____ ENTRIES SHOWN

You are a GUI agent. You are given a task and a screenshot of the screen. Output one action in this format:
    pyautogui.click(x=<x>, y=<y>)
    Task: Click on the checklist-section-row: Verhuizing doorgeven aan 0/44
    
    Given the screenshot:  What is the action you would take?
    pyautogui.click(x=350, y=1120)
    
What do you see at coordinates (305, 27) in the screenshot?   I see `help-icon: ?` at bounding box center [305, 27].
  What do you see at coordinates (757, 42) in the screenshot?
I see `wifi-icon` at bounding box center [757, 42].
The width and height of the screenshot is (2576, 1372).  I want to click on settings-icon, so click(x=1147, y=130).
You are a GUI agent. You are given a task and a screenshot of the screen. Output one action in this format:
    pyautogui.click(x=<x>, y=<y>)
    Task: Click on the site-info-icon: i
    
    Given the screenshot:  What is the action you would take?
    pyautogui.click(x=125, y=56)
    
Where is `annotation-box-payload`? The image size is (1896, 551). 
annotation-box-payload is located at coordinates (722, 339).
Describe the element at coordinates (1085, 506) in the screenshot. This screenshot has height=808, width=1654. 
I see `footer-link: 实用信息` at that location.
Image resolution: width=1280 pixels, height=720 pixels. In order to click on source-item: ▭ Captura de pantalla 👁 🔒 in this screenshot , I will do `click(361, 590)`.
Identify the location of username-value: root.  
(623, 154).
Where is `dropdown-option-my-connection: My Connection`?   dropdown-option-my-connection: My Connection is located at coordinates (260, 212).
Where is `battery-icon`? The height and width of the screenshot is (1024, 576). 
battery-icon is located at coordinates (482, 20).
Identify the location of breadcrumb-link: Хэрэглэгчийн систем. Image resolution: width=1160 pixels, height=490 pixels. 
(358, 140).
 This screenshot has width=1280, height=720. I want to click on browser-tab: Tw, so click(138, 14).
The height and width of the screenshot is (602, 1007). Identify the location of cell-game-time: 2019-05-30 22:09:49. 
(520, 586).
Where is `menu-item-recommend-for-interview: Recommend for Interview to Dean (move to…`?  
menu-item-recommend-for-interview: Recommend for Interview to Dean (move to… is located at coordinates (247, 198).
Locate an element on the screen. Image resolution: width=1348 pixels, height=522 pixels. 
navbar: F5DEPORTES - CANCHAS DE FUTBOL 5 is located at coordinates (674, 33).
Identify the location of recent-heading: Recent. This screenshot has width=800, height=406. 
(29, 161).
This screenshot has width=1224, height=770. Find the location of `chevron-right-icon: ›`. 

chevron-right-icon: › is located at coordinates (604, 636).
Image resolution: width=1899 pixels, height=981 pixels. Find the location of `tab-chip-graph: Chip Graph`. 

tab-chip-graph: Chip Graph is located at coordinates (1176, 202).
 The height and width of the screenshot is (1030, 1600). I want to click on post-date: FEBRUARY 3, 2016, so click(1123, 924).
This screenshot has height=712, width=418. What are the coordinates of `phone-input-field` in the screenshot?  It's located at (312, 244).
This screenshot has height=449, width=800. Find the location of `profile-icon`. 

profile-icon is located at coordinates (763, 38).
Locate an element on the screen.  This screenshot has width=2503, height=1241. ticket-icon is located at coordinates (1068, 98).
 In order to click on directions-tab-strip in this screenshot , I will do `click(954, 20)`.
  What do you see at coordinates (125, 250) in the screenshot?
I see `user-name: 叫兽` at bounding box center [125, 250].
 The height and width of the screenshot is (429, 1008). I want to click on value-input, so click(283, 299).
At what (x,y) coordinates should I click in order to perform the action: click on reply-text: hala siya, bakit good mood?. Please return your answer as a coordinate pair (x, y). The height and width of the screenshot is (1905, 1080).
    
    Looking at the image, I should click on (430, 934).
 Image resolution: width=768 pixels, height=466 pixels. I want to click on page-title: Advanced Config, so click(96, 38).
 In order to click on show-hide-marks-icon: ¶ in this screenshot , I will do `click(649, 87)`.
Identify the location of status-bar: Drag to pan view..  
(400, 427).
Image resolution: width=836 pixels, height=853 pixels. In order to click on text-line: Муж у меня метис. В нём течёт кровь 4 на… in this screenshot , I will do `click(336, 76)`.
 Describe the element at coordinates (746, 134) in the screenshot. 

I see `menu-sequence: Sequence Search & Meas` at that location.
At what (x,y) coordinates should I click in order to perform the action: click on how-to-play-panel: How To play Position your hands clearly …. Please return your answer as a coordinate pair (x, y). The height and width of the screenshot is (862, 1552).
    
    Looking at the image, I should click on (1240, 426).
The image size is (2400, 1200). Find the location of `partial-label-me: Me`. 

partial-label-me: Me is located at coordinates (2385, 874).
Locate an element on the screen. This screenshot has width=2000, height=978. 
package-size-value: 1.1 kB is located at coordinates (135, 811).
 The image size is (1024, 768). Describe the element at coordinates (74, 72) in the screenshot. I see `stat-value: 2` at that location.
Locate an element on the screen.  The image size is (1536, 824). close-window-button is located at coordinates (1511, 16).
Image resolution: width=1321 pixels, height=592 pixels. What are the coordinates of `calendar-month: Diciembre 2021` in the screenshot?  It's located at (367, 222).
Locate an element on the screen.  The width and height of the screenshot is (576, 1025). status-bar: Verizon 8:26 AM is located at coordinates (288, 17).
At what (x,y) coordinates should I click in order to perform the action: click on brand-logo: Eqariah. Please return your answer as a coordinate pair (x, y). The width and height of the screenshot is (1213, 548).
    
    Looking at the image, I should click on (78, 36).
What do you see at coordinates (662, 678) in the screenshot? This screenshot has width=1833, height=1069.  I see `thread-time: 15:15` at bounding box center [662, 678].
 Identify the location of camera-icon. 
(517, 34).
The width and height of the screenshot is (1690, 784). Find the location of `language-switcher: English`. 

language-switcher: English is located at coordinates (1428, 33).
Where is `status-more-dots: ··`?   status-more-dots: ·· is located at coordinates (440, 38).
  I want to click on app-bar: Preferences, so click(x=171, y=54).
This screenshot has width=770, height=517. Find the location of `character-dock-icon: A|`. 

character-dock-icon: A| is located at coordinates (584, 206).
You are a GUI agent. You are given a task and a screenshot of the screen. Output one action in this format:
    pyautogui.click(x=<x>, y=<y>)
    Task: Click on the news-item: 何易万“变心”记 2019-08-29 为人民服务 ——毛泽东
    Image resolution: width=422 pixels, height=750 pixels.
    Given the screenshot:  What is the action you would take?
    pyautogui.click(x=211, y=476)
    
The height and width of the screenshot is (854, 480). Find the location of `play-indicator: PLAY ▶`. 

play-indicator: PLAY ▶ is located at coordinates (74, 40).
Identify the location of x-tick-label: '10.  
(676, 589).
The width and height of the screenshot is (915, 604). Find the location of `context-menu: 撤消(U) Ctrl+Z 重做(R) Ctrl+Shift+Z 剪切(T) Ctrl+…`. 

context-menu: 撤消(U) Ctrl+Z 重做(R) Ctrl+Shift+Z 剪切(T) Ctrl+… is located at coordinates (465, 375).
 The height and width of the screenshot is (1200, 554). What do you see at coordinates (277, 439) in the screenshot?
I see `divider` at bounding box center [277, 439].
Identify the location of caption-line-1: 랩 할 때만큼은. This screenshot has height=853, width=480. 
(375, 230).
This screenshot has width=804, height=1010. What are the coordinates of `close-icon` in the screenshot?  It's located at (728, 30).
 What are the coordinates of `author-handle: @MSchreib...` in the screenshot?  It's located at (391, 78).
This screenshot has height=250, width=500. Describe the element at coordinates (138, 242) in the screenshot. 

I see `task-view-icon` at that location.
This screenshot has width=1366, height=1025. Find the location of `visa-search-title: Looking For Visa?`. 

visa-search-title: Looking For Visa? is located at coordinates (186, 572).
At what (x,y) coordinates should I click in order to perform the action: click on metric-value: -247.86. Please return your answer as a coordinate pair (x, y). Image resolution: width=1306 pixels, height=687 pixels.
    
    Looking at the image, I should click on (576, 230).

________

■ PROBLEM REQUIREMENTS ■
Recast every one of the lines above as a JSON list of strings, with one string per line and blank lines left out.

■ WRITTEN REPLY ■
[
  "You are a GUI agent. You are given a task and a screenshot of the screen. Output one action in this format:",
  "    pyautogui.click(x=<x>, y=<y>)",
  "    Task: Click on the checklist-section-row: Verhuizing doorgeven aan 0/44",
  "    Given the screenshot:  What is the action you would take?",
  "    pyautogui.click(x=350, y=1120)",
  "What do you see at coordinates (305, 27) in the screenshot?   I see `help-icon: ?` at bounding box center [305, 27].",
  "  What do you see at coordinates (757, 42) in the screenshot?",
  "I see `wifi-icon` at bounding box center [757, 42].",
  "The width and height of the screenshot is (2576, 1372).  I want to click on settings-icon, so click(x=1147, y=130).",
  "You are a GUI agent. You are given a task and a screenshot of the screen. Output one action in this format:",
  "    pyautogui.click(x=<x>, y=<y>)",
  "    Task: Click on the site-info-icon: i",
  "    Given the screenshot:  What is the action you would take?",
  "    pyautogui.click(x=125, y=56)",
  "Where is `annotation-box-payload`? The image size is (1896, 551). ",
  "annotation-box-payload is located at coordinates (722, 339).",
  "Describe the element at coordinates (1085, 506) in the screenshot. This screenshot has height=808, width=1654. ",
  "I see `footer-link: 实用信息` at that location.",
  "Image resolution: width=1280 pixels, height=720 pixels. In order to click on source-item: ▭ Captura de pantalla 👁 🔒 in this screenshot , I will do `click(361, 590)`.",
  "Identify the location of username-value: root.  ",
  "(623, 154).",
  "Where is `dropdown-option-my-connection: My Connection`?   dropdown-option-my-connection: My Connection is located at coordinates (260, 212).",
  "Where is `battery-icon`? The height and width of the screenshot is (1024, 576). ",
  "battery-icon is located at coordinates (482, 20).",
  "Identify the location of breadcrumb-link: Хэрэглэгчийн систем. Image resolution: width=1160 pixels, height=490 pixels. ",
  "(358, 140).",
  " This screenshot has width=1280, height=720. I want to click on browser-tab: Tw, so click(138, 14).",
  "The height and width of the screenshot is (602, 1007). Identify the location of cell-game-time: 2019-05-30 22:09:49. ",
  "(520, 586).",
  "Where is `menu-item-recommend-for-interview: Recommend for Interview to Dean (move to…`?  ",
  "menu-item-recommend-for-interview: Recommend for Interview to Dean (move to… is located at coordinates (247, 198).",
  "Locate an element on the screen. Image resolution: width=1348 pixels, height=522 pixels. ",
  "navbar: F5DEPORTES - CANCHAS DE FUTBOL 5 is located at coordinates (674, 33).",
  "Identify the location of recent-heading: Recent. This screenshot has width=800, height=406. ",
  "(29, 161).",
  "This screenshot has width=1224, height=770. Find the location of `chevron-right-icon: ›`. ",
  "chevron-right-icon: › is located at coordinates (604, 636).",
  "Image resolution: width=1899 pixels, height=981 pixels. Find the location of `tab-chip-graph: Chip Graph`. ",
  "tab-chip-graph: Chip Graph is located at coordinates (1176, 202).",
  " The height and width of the screenshot is (1030, 1600). I want to click on post-date: FEBRUARY 3, 2016, so click(1123, 924).",
  "This screenshot has height=712, width=418. What are the coordinates of `phone-input-field` in the screenshot?  It's located at (312, 244).",
  "This screenshot has height=449, width=800. Find the location of `profile-icon`. ",
  "profile-icon is located at coordinates (763, 38).",
  "Locate an element on the screen.  This screenshot has width=2503, height=1241. ticket-icon is located at coordinates (1068, 98).",
  " In order to click on directions-tab-strip in this screenshot , I will do `click(954, 20)`.",
  "  What do you see at coordinates (125, 250) in the screenshot?",
  "I see `user-name: 叫兽` at bounding box center [125, 250].",
  " The height and width of the screenshot is (429, 1008). I want to click on value-input, so click(283, 299).",
  "At what (x,y) coordinates should I click in order to perform the action: click on reply-text: hala siya, bakit good mood?. Please return your answer as a coordinate pair (x, y). The height and width of the screenshot is (1905, 1080).",
  "    Looking at the image, I should click on (430, 934).",
  " Image resolution: width=768 pixels, height=466 pixels. I want to click on page-title: Advanced Config, so click(96, 38).",
  " In order to click on show-hide-marks-icon: ¶ in this screenshot , I will do `click(649, 87)`.",
  "Identify the location of status-bar: Drag to pan view..  ",
  "(400, 427).",
  "Image resolution: width=836 pixels, height=853 pixels. In order to click on text-line: Муж у меня метис. В нём течёт кровь 4 на… in this screenshot , I will do `click(336, 76)`.",
  " Describe the element at coordinates (746, 134) in the screenshot. ",
  "I see `menu-sequence: Sequence Search & Meas` at that location.",
  "At what (x,y) coordinates should I click in order to perform the action: click on how-to-play-panel: How To play Position your hands clearly …. Please return your answer as a coordinate pair (x, y). The height and width of the screenshot is (862, 1552).",
  "    Looking at the image, I should click on (1240, 426).",
  "The image size is (2400, 1200). Find the location of `partial-label-me: Me`. ",
  "partial-label-me: Me is located at coordinates (2385, 874).",
  "Locate an element on the screen. This screenshot has width=2000, height=978. ",
  "package-size-value: 1.1 kB is located at coordinates (135, 811).",
  " The image size is (1024, 768). Describe the element at coordinates (74, 72) in the screenshot. I see `stat-value: 2` at that location.",
  "Locate an element on the screen.  The image size is (1536, 824). close-window-button is located at coordinates (1511, 16).",
  "Image resolution: width=1321 pixels, height=592 pixels. What are the coordinates of `calendar-month: Diciembre 2021` in the screenshot?  It's located at (367, 222).",
  "Locate an element on the screen.  The width and height of the screenshot is (576, 1025). status-bar: Verizon 8:26 AM is located at coordinates (288, 17).",
  "At what (x,y) coordinates should I click in order to perform the action: click on brand-logo: Eqariah. Please return your answer as a coordinate pair (x, y). The width and height of the screenshot is (1213, 548).",
  "    Looking at the image, I should click on (78, 36).",
  "What do you see at coordinates (662, 678) in the screenshot? This screenshot has width=1833, height=1069.  I see `thread-time: 15:15` at bounding box center [662, 678].",
  " Identify the location of camera-icon. ",
  "(517, 34).",
  "The width and height of the screenshot is (1690, 784). Find the location of `language-switcher: English`. ",
  "language-switcher: English is located at coordinates (1428, 33).",
  "Where is `status-more-dots: ··`?   status-more-dots: ·· is located at coordinates (440, 38).",
  "  I want to click on app-bar: Preferences, so click(x=171, y=54).",
  "This screenshot has width=770, height=517. Find the location of `character-dock-icon: A|`. ",
  "character-dock-icon: A| is located at coordinates (584, 206).",
  "You are a GUI agent. You are given a task and a screenshot of the screen. Output one action in this format:",
  "    pyautogui.click(x=<x>, y=<y>)",
  "    Task: Click on the news-item: 何易万“变心”记 2019-08-29 为人民服务 ——毛泽东",
  "    Image resolution: width=422 pixels, height=750 pixels.",
  "    Given the screenshot:  What is the action you would take?",
  "    pyautogui.click(x=211, y=476)",
  "The height and width of the screenshot is (854, 480). Find the location of `play-indicator: PLAY ▶`. ",
  "play-indicator: PLAY ▶ is located at coordinates (74, 40).",
  "Identify the location of x-tick-label: '10.  ",
  "(676, 589).",
  "The width and height of the screenshot is (915, 604). Find the location of `context-menu: 撤消(U) Ctrl+Z 重做(R) Ctrl+Shift+Z 剪切(T) Ctrl+…`. ",
  "context-menu: 撤消(U) Ctrl+Z 重做(R) Ctrl+Shift+Z 剪切(T) Ctrl+… is located at coordinates (465, 375).",
  " The height and width of the screenshot is (1200, 554). What do you see at coordinates (277, 439) in the screenshot?",
  "I see `divider` at bounding box center [277, 439].",
  "Identify the location of caption-line-1: 랩 할 때만큼은. This screenshot has height=853, width=480. ",
  "(375, 230).",
  "This screenshot has width=804, height=1010. What are the coordinates of `close-icon` in the screenshot?  It's located at (728, 30).",
  " What are the coordinates of `author-handle: @MSchreib...` in the screenshot?  It's located at (391, 78).",
  "This screenshot has height=250, width=500. Describe the element at coordinates (138, 242) in the screenshot. ",
  "I see `task-view-icon` at that location.",
  "This screenshot has width=1366, height=1025. Find the location of `visa-search-title: Looking For Visa?`. ",
  "visa-search-title: Looking For Visa? is located at coordinates (186, 572).",
  "At what (x,y) coordinates should I click in order to perform the action: click on metric-value: -247.86. Please return your answer as a coordinate pair (x, y). Image resolution: width=1306 pixels, height=687 pixels.",
  "    Looking at the image, I should click on (576, 230)."
]